Neurofibrillary tangles and dystrophic neurites appear to develop in a highly characteristic spatial and temporal sequence in AD. In order to examine the nature of the cellular progression we have studied the trisynaptic entorhinal, dentate gyrus, CA3/4 circuit, using an antibody to hyperphosphorylated tau which is a biochemical marker for tangle formation. In early AD cases, we found numerous ATB-stained boutons in the outer molecular layer of the dentate gyrus, the termination field of neurons from the entorhinal cortex. These AT8-stained boutons co-labeled with synaptophysin, indicating that they represent synaptic boutons in an early state of degeneration. Since the labeled boutons were apposed to or clustered around dendrites or soma that lacked or had less intense staining for AT8 or PHF-1, it appeared that presynaptic events preceded postsynaptic neurofibrillary tangle formation. Furthermore, as a function of disease progression, the pattern of degeneration moved through the circuit.

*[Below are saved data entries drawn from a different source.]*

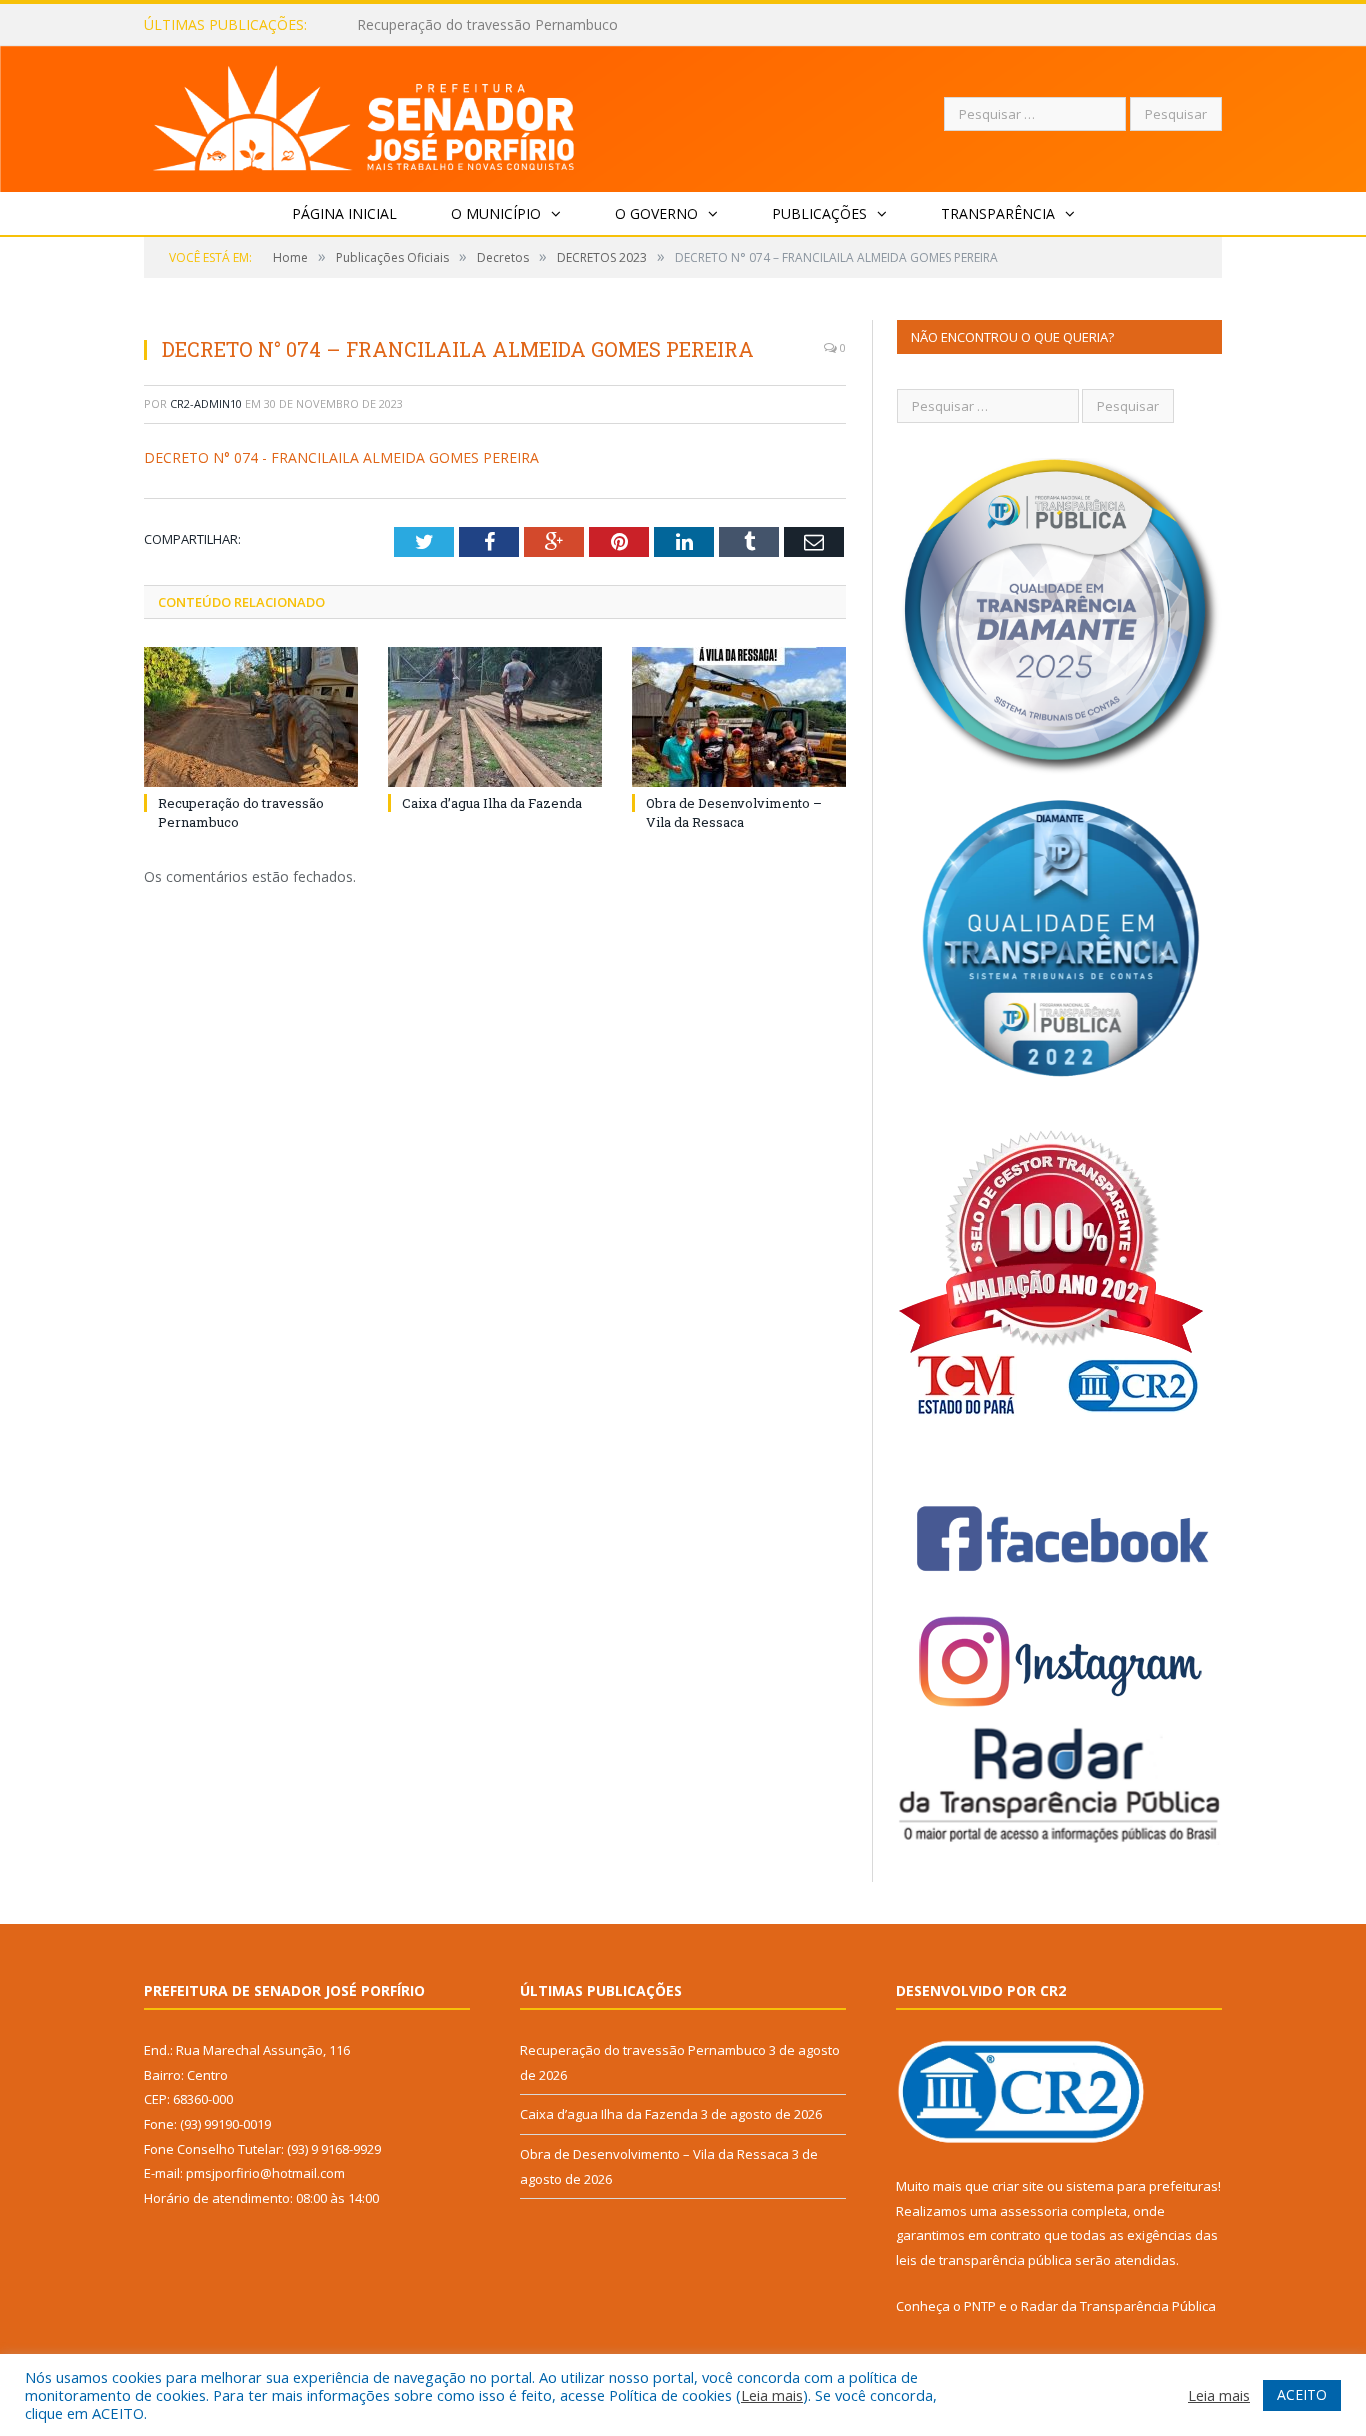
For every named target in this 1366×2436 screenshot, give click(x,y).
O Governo (656, 213)
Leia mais (772, 2395)
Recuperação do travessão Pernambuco (643, 2050)
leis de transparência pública (984, 2260)
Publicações (819, 213)
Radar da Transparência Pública (1118, 2306)
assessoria (1034, 2211)
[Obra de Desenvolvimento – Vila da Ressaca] (739, 717)
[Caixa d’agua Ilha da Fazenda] (495, 717)
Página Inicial (344, 213)
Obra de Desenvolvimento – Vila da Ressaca (734, 812)
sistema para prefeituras (1142, 2186)
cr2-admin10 (206, 403)
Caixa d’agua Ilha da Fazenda (450, 25)
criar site (1018, 2186)
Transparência (998, 213)
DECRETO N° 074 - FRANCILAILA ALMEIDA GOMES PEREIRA (341, 457)
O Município (496, 213)
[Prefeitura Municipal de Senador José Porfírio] (364, 114)
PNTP (980, 2306)
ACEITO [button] (1302, 2394)
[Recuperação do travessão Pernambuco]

In this progression tau, which is normally localized to axons, becomes redistributed into dendrites and hyperphosphorylated. These observations support the hypothesis that the presynaptic terminal changes may promote the formation of initial neurofibrillary pathology in the postsynaptic neurons via anterograde transneuronal mechanisms and that this initiates a breakdown of routing and sorting mechanisms for the cytoskeletal protein tau.